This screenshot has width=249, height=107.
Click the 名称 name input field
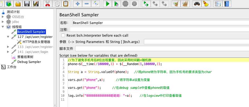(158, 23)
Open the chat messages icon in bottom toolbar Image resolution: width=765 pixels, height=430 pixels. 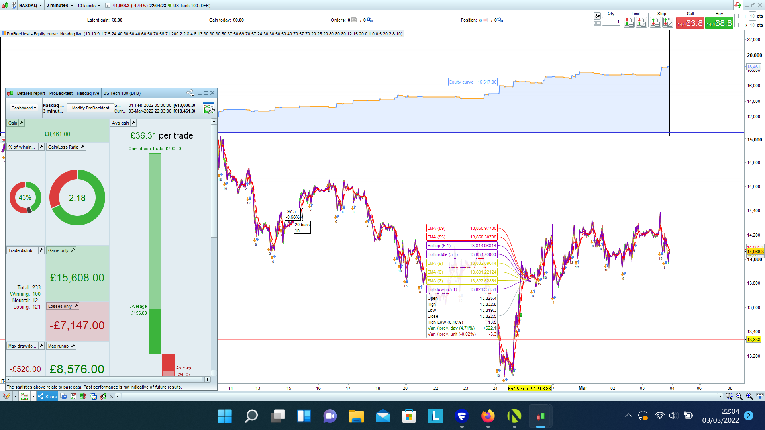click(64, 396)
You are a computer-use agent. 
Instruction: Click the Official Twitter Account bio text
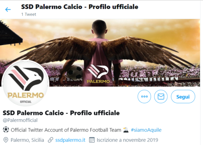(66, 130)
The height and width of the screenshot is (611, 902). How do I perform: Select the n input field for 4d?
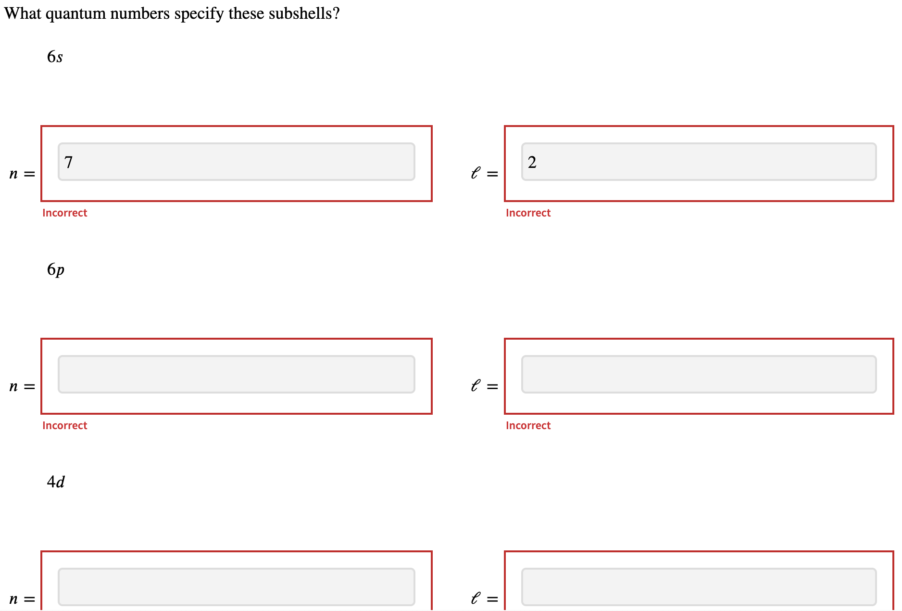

PROMPT: Quote the material from the line with "You are a computer-use agent." through the end, leaving out the pictures.

WRITTEN RESPONSE:
You are a computer-use agent. 
Instruction: Click the Official Twitter Account bio text
(66, 130)
The height and width of the screenshot is (611, 902). How do I perform: Select the n input field for 4d?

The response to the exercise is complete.